Big thank you from Lisburn.com

A picture of happy, contented family life

by Paul Cormacain

A family of mute swans was settled on the lake. There was mama swan, and papa swan, and five young swans, the cygnets. A picture of happy, contented family life.

This is one of our local birds which mates for life, setting a good example to other birds, indigent, indigenous and rich humans alike.

The swans started buildings their nest in March, with the female accepting sticks and reeds fetched by the male. She arranged them in a huge pile on wet waterside and shortly afterwards she started laying eggs.

Large eggs they are, dark grey-green, and I have not seen one in years.

In my youth it was more acceptable to disturb birds and this would include approaching swans' nests with a view to view them.

It could be dangerous for the swans were capable of attacking you, but perhaps that was part of the thrill of getting a look at the eggs.

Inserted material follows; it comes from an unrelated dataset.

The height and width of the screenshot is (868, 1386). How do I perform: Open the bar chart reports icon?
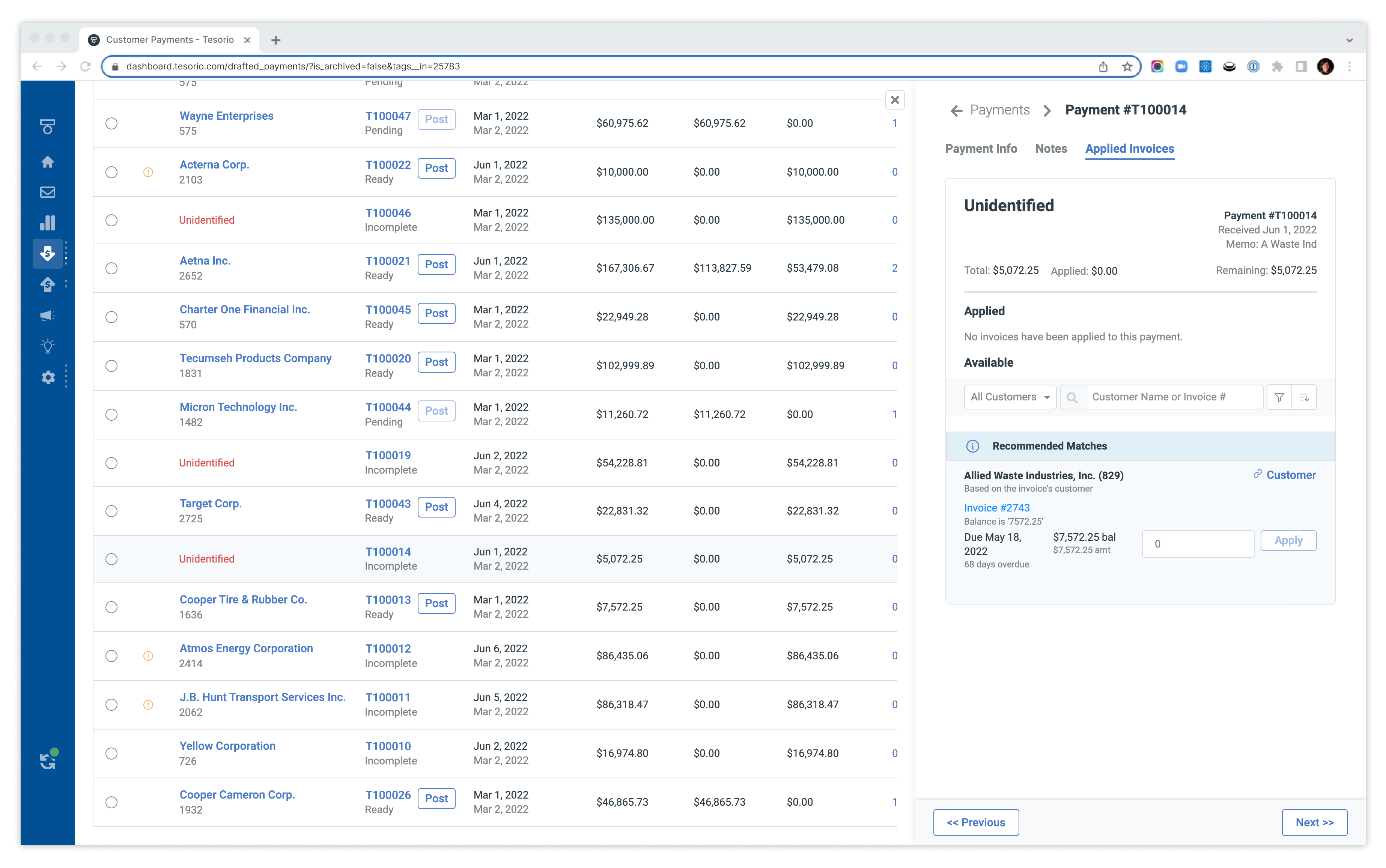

In our uneducated minds it was a thrill to see swans' eggs on the nest, and if mama or papa swan did not hit you a thump with their wings so much the better.

The number of eggs was usually five to seven, and then the parents would take turns to incubate. This would go on for about 36 days and then the eggs would hatch. 36 days is a long time to be sitting around on eggs but sure would not all parents do anything for their children?

The swans are very family-orientated. Both parents feed and protect the young who leave the nest after one or two days.

The parents bring the young vegetation, small fish, frogs and insects, what you would call a good healthy all-round diet. They also teach them to fend for themselves. So the cygnets grow and grow and grow, and continue to hang around as a family group with the old ones.

It is always a nice sight to see them, coming into the summer, as a family.

Come the autumn they will still be together, then in the winter they still remain as a unit. Next spring the parents will begin thinking about starting a new family, and they will start wondering about what to do with the old family.

So they will say, 'look, kids, it's time to go and live your own lives'.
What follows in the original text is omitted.